You can't really say when a person will actually die there are too many variables.But having witnessed two deaths from this type of disorder I have found that they usually go into a coma as the liver completely fails ( and the toxins in their body get high enough) then they pass on.Hospice will make sure she is not in pain they have alot of lattitude with pain medications. My sympathy to you.Hold on you'll get through this.

There is really no way to know how long she will last. Just help to make her comfortable. I went through this in 95 when my 78 yo mother died of endometrial cancer. Ask Hospice nurses about feeding her, like what might she tolerate best. But, f she has no appetite, she should not be forced or even encouraged to eat more than she wants to. It will be very hard -- absolutely the hardest thing I have ever done -- but caring for her will also be one of the most rewarding things you will ever do. Provide entertainment that she might enjoy. We even taped a cut and paste picture my young daughter had made for Mom on the wall at the foot of her Hospice bed. Cool wash cloths on the forehead -- she'll think you are an angel! Patience. Time. ALSO, though, try to help her find closure with any issues she has with family members or others. I had to have my brother in jail in another state call her (she hadn't heard from him since her diagnosis) to say he was sorry he could not be there but that he would be OK. She died a few days later. Terminally ill people will hold on until issues are resolved. Do what you can to help her resolve issues. Good luck and God bless you and your mother and family!

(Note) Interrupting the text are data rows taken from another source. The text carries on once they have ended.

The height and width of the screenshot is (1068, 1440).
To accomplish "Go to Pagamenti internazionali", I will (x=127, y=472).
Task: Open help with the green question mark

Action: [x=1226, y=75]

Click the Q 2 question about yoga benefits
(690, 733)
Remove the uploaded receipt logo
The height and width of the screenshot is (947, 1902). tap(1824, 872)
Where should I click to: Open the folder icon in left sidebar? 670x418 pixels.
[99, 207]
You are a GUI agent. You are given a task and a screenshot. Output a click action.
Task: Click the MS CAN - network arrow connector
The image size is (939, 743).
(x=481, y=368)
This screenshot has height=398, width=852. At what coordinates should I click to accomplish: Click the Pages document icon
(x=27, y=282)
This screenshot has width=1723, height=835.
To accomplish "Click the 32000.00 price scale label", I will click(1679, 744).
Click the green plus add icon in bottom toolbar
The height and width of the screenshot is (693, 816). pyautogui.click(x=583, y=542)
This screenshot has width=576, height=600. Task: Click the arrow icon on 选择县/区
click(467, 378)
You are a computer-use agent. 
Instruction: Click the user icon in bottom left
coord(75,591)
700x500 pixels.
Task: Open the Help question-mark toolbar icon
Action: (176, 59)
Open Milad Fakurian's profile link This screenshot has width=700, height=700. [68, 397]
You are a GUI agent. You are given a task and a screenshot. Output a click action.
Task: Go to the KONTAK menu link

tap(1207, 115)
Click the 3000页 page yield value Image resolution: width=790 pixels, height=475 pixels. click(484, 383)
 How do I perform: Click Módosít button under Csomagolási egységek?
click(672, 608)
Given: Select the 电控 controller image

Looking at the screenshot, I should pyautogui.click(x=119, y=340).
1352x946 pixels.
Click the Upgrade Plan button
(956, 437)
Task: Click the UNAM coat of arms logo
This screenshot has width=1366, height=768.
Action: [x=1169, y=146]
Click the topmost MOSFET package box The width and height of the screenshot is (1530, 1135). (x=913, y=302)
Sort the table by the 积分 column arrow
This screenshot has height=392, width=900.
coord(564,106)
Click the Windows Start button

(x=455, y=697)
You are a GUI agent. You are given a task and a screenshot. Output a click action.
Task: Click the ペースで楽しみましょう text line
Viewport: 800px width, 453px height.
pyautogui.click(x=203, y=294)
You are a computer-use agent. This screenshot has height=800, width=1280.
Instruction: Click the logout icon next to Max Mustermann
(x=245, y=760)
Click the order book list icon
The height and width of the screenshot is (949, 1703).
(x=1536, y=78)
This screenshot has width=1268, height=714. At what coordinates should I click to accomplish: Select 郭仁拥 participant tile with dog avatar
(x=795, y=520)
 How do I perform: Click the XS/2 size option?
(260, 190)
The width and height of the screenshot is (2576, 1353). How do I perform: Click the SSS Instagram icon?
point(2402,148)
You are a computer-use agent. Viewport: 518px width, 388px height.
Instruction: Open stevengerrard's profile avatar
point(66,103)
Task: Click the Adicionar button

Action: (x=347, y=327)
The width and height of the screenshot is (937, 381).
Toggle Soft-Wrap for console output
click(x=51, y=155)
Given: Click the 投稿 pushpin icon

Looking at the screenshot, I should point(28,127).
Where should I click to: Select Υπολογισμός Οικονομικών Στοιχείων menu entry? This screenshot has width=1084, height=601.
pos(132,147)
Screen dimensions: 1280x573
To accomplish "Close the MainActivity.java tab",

Here is a site for any research good luck?

i think she would get better drinking mangosteen juice, its a health beverage. that has been studied for a long time that was found out to have Xanthones that help with different health issues. Check it out!

It sounds as though it may not be long (days/weeks?). There is not enough clinical information in your question to hazard a guess, though.

Ask for family medical leave. As much as possible, keep her comfortable, and just be there for her. Don't be afraid to touch her, caress her, stroke her hair, forehead, if that does not bother her. A moist or wet washrag will help keep her mouth moist if she cannot drink. Ask her what foods or beverages sound like they would taste good, those are more likely to stay down. She may be testy and want to be alone some of the time and allow her this part of the grief process also, but be nearby, as she will need you more than she will want to admit.

If she is amenable, use this last opportunity to speak with her of important things, but don't leave out chit-chat if she is wanting that instead. If there are any things or people your mother wants to make contact with before she leaves this mortal coil, make every effort to do that for her.

This is one of the most difficult things you will undergo in your life, and a huge opportunity for personal growth for you. Part of life is dreadful and sad and heartbreaking, and the ability to experience those emotions make you more real and in touch with the happy times when they are there. Avail yourself of all social support networks, as you have already done with hospice. If you are religious, ask for help from your church; if you have a circle of friends or family, they can be helpful also. It may be a largely introspective time for you to assess your own life, and how you want to live the rest of it.

There are several good books regarding end of life issues, and I would encourage you to make use of those also.

You have my deepest sympathy.

Sorry to hear your news, you'll be in my prayers.
I don't have much to say, other than all people are different.